Once again, the well is placed with its left-hand edge at the $x_{L}=-L/2$ (See Figure 1.). The probability of finding the particle in interval $[-L/2, 0]$ is given by $P(-L/2,0)= \int_{-L/2}^{0} \psi^{*}(x)\psi(x)dx$. Using Eq.\eqref{Eq:Psi(x)},  the relationship in Eq.\eqref{Eq:A*B=AB*} (i.e., $A^{*}B = AB^{*}$) and noting that $k=n \pi/L$ (see Quantization of Energy) results in the following

\[ P(-L/2,0)  = \int_{-L/2}^{0} (A^{*}A + A^{*}Be^{-\imath 2kx} + AB^{*}e^{\imath 2kx} + B^{*}B)dx \notag \]

\[ \qquad  = \int_{-L/2}^{0} \Big [ A^{*}A + B^{*}B + 2A^{*}B \cos (kx) \Big ] dx \notag \]

\[ \qquad = \Big [ ( A^{*}A + B^{*}B ) x + \frac{1}{k} A^{*}B \sin (kx) \Big ] \Big |_{-L/2}^{0} \notag \]

\[ = ( A^{*}A + B^{*}B ) \frac{L}{2} + \frac {1}{k} A^{*}B \sin \Big ( \frac{L}{2} \Big) \tag{9} \label{Eq:FirstHalf} \]

The probability of finding the particle in interval $[0, L/2]$ is given by $P(0, L/2)= \int_{0}^{L/2} \psi^{*}(x)\psi(x)dx$ which yields

\[ P(0, L/2)  = \int_{0}^{L/2} (A^{*}A + A^{*}Be^{-\imath 2kx} + AB^{*}e^{\imath 2kx} + B^{*}B)dx \notag \]

\[ \quad = \int_{0}^{L/2} \Big [ A^{*}A + B^{*}B + 2A^{*}B \cos (kx) \Big ] dx \notag \]

\[ \quad  = \Big [ ( A^{*}A + B^{*}B ) x + \frac{1}{k} A^{*}B \sin (kx) \Big ] \Big |_{0}^{L/2} \]

\[  = ( A^{*}A + B^{*}B ) \frac{L}{2} + \frac {1}{k} A^{*}B \sin \Big ( \frac{L}{2} \Big) \tag{10} \label{Eq:SecondHalf} \]

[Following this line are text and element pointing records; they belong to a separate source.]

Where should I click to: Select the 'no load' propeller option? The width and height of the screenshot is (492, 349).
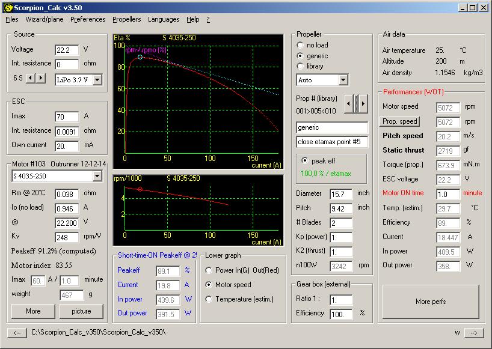[x=301, y=45]
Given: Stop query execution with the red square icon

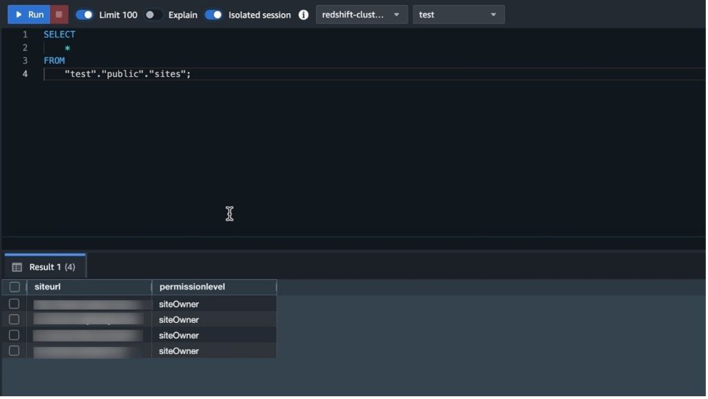Looking at the screenshot, I should [x=58, y=14].
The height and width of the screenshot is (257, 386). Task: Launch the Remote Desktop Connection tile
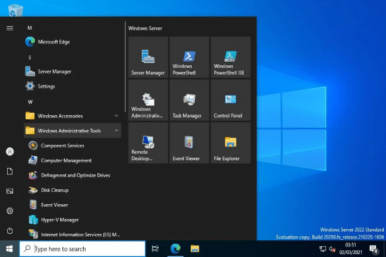coord(148,142)
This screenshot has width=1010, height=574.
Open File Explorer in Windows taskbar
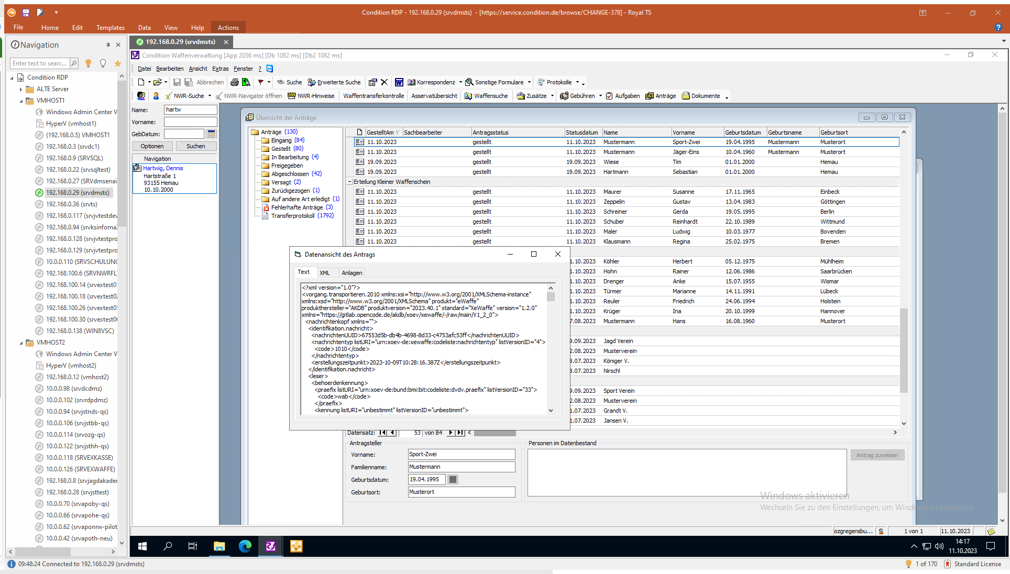click(x=219, y=546)
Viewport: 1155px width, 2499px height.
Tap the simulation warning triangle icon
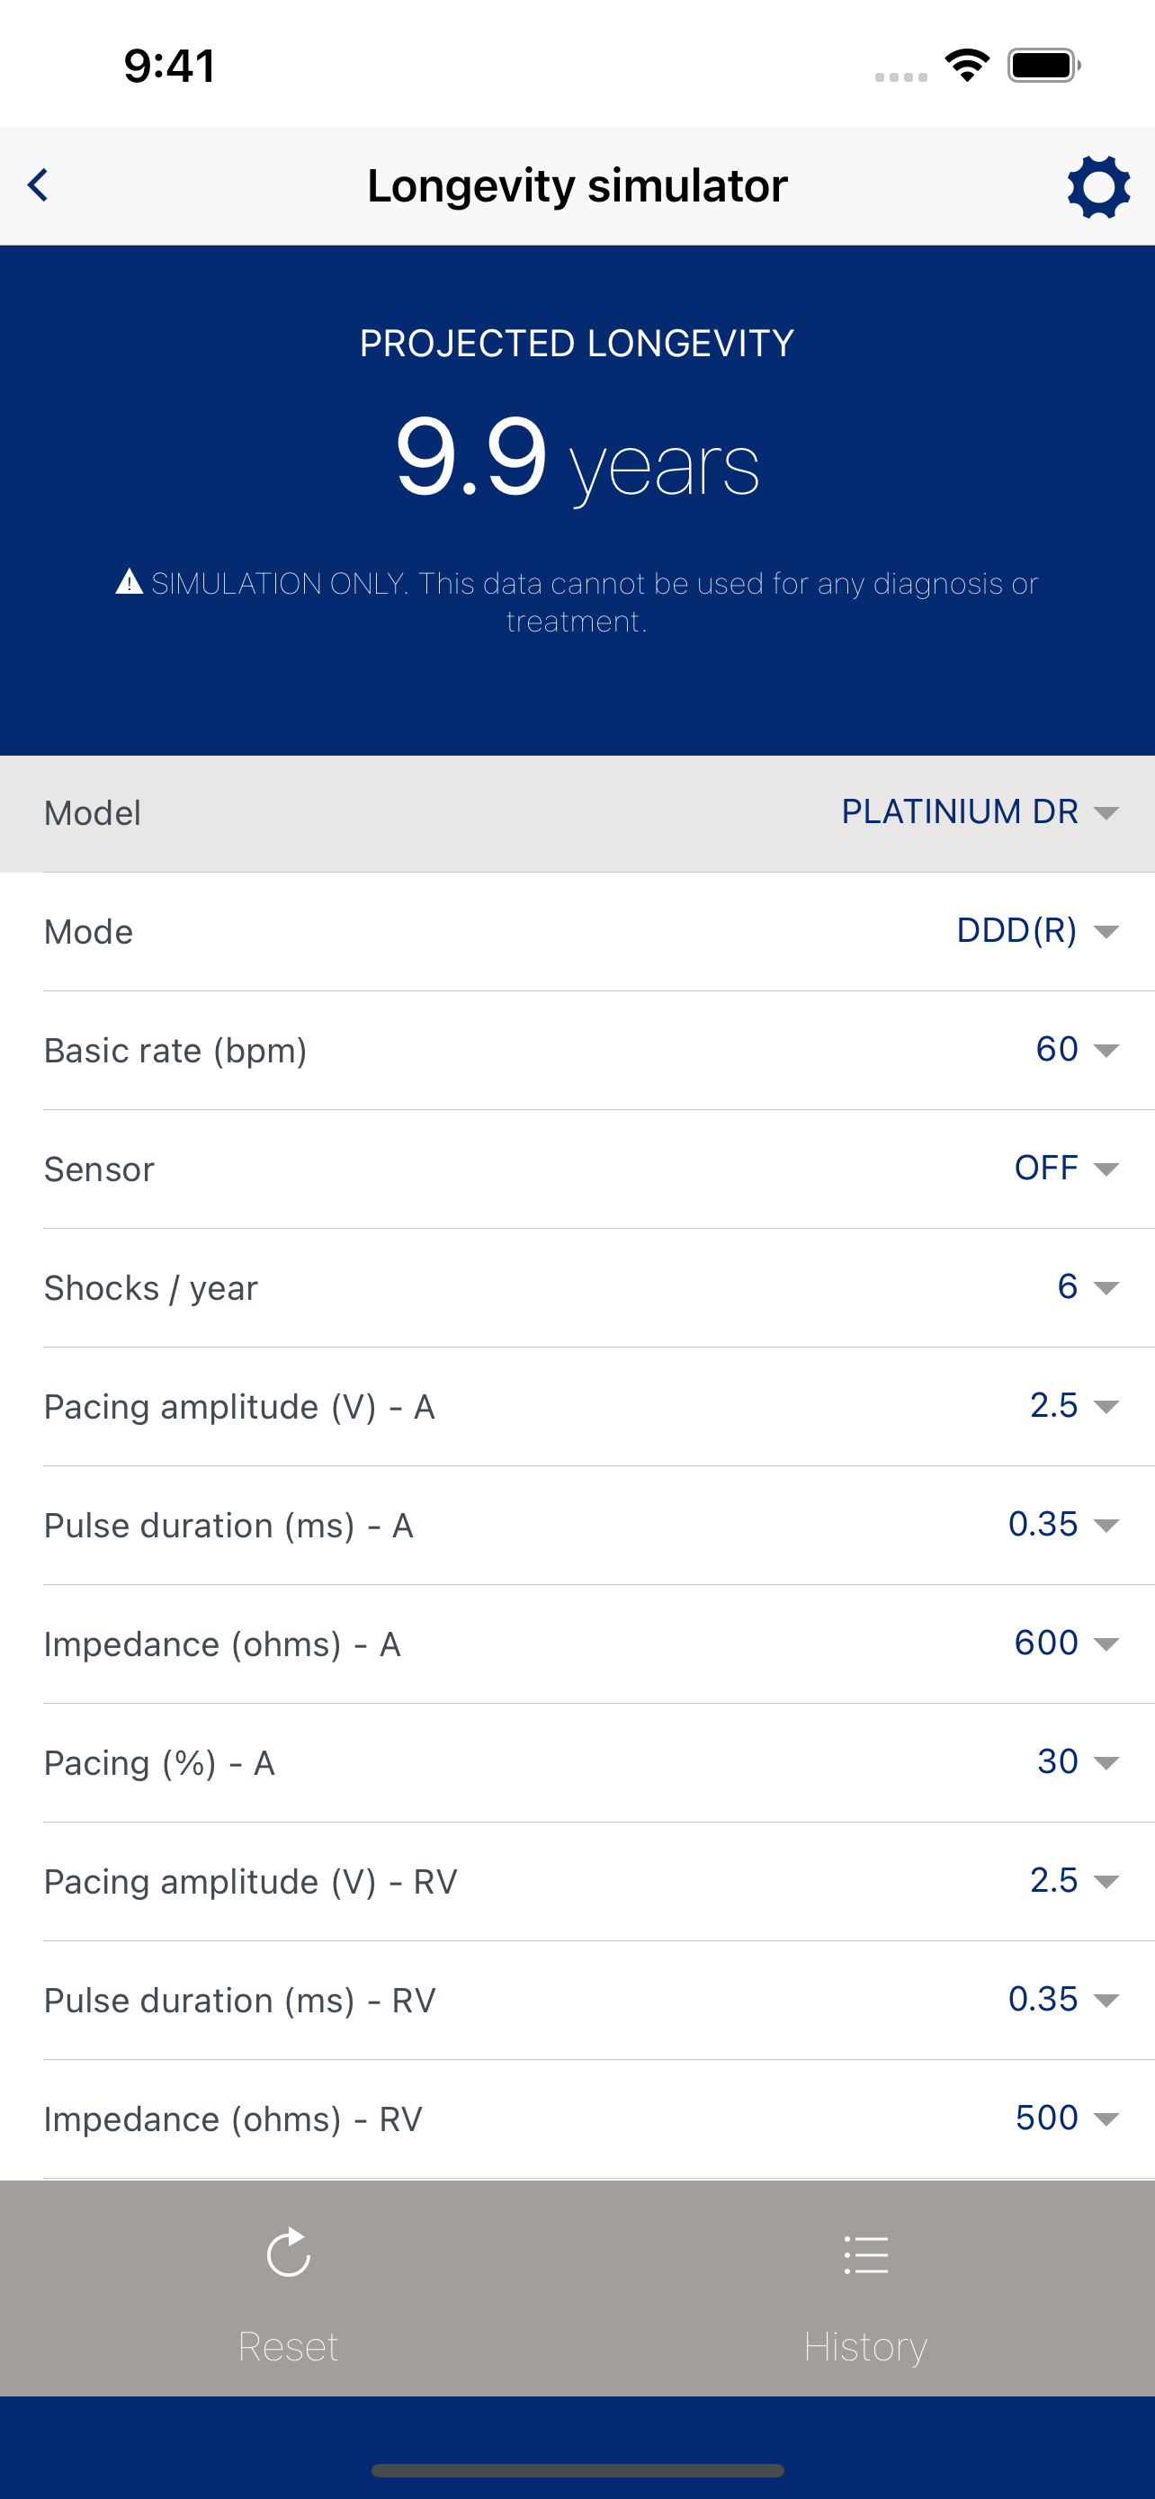pyautogui.click(x=129, y=581)

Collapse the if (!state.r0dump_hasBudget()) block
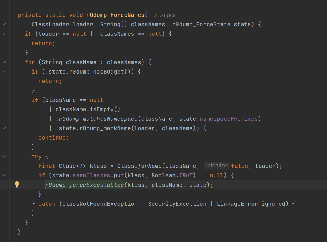(x=4, y=72)
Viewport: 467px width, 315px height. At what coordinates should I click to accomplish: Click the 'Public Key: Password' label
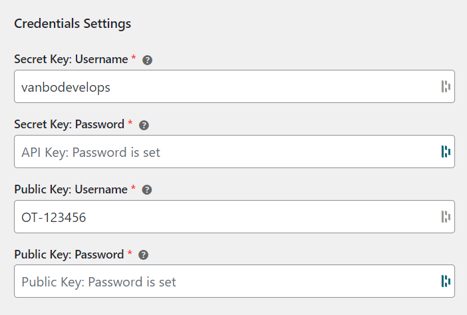coord(69,255)
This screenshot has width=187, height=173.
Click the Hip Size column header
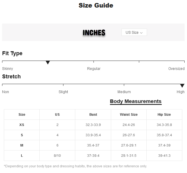point(164,115)
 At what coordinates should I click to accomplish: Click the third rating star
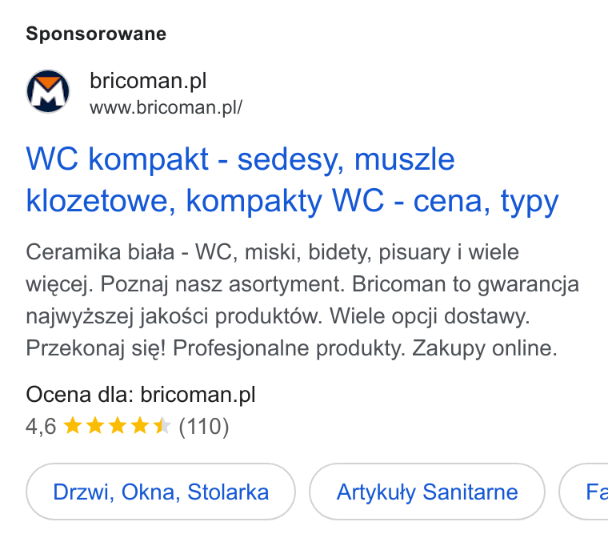(x=117, y=426)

Note that Eq.\eqref{Eq:FirstHalf} is equal to Eq.\eqref{Eq:SecondHalf}. As to be expected due to the symmetry of the well, the probability of finding the particle in the left half of the well is equal to finding it in the right half of the well. Consequently, since the probability of the particle being found in the well as equal to unity, then $P(-L/2,0)= P(0, L/2) = 1/2$.

More importantly, it needs to be recognized that the symmetry between either half of the box is maintained regardless of the position of the box. In other words, an observer’s frame of reference does not change the probability of finding the particle in either half of the box. Viewed in a different fashion, the position of the box doesn’t alter the probability either. In order to maintain a logical consistency, all observer’s must agree on the same probability throughout a given interval regardless of whether the well is found in the symmetric position, asymmetric position or generic position.